Sentadas en la terraza, ella y yo.
Ella con su cigarrillo eterno, sus jeans razgados, sus crespos de cobre, sus olores a patchuli y azahar, sus bragas rojas de feminismo encarnizado, sus tótems, sus uñas mochas, sus series criminales de tapa blanda, sus muebles enormes, sus cacerolas erráticas, su manera libre de criar los hijos, sus alfombras voladoras, sus aceites ardientes, su desorden cósmico, sus pecas de niña pequeña, sus camisetas de iris.
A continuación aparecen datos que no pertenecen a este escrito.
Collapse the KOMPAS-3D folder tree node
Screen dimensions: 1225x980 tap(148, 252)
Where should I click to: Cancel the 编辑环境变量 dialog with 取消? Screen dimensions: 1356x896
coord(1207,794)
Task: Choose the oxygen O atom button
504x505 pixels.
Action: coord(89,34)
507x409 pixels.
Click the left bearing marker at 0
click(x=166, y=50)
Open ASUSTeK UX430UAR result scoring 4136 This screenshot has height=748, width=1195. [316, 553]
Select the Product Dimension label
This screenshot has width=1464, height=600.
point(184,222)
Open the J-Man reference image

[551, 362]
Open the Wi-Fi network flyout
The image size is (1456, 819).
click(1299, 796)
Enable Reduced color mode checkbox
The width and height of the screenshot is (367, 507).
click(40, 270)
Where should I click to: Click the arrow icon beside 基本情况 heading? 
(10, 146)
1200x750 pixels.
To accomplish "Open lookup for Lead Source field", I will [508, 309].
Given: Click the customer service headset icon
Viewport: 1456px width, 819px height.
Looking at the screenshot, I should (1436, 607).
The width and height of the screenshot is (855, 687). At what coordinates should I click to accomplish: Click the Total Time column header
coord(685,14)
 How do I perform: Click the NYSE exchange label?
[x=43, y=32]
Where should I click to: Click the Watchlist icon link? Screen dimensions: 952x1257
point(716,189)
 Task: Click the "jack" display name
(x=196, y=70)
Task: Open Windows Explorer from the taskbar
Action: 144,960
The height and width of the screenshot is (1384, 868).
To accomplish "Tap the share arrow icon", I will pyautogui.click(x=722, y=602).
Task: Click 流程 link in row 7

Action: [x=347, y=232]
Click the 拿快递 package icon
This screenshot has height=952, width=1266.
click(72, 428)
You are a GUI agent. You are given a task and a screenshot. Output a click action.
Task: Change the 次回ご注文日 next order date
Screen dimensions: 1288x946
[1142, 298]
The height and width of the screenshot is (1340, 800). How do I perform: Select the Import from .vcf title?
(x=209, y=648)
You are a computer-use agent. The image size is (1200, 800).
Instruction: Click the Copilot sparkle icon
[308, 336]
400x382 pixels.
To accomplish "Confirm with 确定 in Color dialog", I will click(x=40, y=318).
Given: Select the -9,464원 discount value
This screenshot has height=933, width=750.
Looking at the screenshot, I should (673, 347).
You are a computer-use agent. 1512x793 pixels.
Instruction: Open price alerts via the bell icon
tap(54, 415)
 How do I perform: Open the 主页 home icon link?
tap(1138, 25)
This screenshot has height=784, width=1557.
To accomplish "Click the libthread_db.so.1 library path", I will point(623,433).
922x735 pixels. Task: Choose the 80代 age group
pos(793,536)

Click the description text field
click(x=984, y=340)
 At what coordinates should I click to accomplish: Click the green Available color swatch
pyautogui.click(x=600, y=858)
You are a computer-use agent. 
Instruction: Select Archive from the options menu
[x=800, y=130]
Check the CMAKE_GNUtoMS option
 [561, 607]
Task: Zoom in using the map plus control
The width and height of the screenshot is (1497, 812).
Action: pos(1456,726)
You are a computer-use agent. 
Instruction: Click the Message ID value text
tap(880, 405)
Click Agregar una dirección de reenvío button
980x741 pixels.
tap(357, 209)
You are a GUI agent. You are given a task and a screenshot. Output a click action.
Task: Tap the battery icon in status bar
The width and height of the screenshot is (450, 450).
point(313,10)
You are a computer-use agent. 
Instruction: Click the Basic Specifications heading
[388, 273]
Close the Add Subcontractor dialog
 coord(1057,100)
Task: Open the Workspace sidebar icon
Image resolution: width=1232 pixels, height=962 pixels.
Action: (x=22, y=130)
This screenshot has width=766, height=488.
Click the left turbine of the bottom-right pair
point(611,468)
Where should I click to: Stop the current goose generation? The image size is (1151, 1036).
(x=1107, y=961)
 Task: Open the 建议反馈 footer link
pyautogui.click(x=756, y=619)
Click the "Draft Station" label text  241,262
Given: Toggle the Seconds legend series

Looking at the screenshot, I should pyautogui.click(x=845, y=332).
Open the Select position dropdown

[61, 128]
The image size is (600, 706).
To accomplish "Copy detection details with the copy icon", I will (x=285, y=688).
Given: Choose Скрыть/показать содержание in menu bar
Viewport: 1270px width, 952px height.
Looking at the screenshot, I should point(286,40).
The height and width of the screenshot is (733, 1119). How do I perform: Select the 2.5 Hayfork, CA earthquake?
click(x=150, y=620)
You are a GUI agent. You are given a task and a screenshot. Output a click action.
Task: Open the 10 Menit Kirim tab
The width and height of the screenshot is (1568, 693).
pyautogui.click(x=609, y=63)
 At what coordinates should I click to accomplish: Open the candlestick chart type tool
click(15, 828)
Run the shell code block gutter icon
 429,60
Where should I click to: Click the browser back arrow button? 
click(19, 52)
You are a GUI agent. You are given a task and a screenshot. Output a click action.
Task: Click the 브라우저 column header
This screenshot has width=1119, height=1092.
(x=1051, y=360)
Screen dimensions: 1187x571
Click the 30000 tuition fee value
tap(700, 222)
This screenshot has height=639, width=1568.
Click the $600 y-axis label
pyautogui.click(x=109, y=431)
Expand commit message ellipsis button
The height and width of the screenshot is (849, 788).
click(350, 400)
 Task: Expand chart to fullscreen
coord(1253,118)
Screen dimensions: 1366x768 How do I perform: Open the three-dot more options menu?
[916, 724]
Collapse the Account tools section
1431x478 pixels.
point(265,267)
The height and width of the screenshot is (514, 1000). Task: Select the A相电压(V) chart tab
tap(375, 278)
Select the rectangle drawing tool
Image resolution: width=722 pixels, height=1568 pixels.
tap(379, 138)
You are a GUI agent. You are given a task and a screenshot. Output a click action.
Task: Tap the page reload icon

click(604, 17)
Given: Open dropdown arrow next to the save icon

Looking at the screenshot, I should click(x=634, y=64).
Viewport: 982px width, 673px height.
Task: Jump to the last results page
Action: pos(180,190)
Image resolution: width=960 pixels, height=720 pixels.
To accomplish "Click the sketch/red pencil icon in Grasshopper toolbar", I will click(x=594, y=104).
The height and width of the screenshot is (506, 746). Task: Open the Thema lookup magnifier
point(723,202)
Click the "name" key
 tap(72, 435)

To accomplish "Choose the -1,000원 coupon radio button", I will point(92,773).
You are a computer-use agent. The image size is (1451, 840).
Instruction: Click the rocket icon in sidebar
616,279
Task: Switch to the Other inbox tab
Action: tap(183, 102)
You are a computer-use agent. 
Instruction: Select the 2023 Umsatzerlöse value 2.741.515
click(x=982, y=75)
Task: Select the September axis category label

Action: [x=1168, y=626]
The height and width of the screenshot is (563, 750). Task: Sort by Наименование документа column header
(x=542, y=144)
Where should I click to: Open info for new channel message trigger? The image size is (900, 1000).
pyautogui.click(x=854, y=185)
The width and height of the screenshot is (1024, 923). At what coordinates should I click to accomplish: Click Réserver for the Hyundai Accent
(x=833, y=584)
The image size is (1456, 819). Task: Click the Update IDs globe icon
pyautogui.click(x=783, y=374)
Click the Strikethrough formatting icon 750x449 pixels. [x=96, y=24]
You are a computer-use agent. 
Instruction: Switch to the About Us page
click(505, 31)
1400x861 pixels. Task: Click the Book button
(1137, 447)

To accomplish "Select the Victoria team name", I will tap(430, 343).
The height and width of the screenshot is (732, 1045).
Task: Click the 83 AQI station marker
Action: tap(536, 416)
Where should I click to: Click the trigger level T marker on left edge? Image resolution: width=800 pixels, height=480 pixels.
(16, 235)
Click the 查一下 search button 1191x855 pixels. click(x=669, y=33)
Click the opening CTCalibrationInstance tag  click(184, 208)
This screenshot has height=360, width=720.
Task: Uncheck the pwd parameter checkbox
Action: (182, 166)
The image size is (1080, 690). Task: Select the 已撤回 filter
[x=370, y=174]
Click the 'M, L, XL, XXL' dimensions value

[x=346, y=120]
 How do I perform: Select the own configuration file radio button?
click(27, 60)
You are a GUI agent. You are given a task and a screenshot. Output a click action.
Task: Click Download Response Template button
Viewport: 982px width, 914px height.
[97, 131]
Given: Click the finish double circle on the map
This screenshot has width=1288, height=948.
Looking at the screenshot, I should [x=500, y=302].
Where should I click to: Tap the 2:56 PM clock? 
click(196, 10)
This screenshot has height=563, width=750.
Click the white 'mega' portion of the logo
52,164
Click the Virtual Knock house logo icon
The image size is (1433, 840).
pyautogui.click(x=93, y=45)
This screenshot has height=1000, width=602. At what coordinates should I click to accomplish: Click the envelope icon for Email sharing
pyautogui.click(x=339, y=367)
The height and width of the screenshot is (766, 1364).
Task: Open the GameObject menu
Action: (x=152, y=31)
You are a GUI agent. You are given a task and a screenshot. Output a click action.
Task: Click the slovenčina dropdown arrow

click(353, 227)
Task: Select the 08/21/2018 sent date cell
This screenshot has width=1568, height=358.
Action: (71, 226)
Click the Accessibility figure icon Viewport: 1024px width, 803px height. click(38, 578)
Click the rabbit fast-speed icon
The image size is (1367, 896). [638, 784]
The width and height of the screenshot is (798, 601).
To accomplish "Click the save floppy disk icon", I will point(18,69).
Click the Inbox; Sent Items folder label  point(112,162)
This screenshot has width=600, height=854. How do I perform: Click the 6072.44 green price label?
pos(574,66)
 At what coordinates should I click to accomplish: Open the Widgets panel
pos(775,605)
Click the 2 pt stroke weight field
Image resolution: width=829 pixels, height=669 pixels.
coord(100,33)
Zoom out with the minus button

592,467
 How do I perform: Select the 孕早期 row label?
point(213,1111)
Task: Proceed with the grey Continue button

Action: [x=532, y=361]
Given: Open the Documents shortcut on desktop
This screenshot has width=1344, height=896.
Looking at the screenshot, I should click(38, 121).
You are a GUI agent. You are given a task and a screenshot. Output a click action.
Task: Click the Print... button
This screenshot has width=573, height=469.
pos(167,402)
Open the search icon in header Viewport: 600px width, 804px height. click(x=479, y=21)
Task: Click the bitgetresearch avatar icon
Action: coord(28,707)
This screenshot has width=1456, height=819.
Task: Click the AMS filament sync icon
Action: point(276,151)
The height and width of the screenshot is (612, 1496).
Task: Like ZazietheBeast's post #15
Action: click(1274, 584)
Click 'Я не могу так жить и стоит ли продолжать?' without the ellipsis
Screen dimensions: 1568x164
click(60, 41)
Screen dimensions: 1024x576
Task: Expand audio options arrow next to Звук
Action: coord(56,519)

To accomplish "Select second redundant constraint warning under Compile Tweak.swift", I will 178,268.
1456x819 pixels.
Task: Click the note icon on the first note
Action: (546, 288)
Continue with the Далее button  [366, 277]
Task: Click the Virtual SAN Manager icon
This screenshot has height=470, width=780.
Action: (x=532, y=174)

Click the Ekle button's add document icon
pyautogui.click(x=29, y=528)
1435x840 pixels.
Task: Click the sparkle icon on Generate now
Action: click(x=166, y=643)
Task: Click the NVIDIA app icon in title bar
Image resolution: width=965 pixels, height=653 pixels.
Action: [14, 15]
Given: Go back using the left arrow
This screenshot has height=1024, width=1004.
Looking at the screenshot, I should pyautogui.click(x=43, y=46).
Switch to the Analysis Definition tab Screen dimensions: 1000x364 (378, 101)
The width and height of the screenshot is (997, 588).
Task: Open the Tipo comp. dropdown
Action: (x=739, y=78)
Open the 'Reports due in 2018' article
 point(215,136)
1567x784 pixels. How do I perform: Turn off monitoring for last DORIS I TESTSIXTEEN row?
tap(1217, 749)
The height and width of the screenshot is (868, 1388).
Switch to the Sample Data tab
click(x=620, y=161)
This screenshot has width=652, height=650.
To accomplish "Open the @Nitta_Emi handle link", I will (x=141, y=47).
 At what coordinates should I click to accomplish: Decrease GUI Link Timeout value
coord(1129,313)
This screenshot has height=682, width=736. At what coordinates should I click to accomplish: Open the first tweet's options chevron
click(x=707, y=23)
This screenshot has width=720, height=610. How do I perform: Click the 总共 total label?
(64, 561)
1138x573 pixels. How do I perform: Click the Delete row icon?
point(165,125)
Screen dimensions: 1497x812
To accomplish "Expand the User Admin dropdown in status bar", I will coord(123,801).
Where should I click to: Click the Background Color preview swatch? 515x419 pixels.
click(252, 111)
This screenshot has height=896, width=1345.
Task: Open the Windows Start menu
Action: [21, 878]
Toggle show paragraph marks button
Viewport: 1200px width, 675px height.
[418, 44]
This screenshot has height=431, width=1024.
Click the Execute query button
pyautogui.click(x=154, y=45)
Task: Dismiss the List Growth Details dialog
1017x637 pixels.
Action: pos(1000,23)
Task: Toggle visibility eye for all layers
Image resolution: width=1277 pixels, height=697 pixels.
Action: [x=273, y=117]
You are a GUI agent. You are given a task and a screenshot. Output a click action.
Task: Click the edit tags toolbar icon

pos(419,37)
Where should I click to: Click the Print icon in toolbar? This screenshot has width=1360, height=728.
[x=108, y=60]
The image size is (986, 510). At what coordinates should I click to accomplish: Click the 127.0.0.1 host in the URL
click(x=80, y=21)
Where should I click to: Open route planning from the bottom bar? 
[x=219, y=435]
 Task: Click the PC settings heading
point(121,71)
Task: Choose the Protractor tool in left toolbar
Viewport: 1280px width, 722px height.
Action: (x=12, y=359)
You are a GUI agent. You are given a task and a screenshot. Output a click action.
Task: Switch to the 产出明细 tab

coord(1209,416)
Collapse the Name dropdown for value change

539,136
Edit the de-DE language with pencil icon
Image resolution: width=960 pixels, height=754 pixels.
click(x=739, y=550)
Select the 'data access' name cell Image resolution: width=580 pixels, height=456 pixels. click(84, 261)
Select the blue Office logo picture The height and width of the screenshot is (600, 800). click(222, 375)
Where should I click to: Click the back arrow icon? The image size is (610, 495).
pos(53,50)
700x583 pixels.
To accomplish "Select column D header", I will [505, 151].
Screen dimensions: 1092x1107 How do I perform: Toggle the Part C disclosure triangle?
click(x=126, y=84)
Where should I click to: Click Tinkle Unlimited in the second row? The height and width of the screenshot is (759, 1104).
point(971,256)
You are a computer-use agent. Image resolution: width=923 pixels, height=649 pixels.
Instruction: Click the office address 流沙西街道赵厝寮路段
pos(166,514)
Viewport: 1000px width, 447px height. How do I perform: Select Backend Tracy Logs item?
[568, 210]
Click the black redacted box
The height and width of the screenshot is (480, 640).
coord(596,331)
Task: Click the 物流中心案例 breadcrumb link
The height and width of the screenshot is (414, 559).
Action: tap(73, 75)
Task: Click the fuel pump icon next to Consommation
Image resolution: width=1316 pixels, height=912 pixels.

Ella, soñando hacia adelante, entusiasta del futuro y sus cherembecos de vivir.
Ella, cuarenta, casi diecinueve.
Yo con mi eterna copa de vino helado, mis lilas tímidas, mi vajilla de las bisabuelas, mi mundo de hilo y algodón oloroso a lavanda, mi mar de querer, mis arcones de cedro, mis difuntos vivos, mi melena de noche, mis aguaceros y mis gorriones enterrados, mis ironías a flor de piel, mi perfume de siempre y sus palomas tiesas, mis obsesiones de madre judía, mi melancolía enconada, mi despiste selectivo, mis polvos de olor, mis vestidos verdes.
Yo, metiéndome en el bolsillo del pasado y mirando desde allí el mundo con sólo un ojo.
Yo, treinta y seis, casi ochenta y cinco.
Ella y yo, tan distintas, pero al mismo tiempo tan de buscarnos, porque de las diferencias nos ponen a salvo la risa, y las puertas verdes.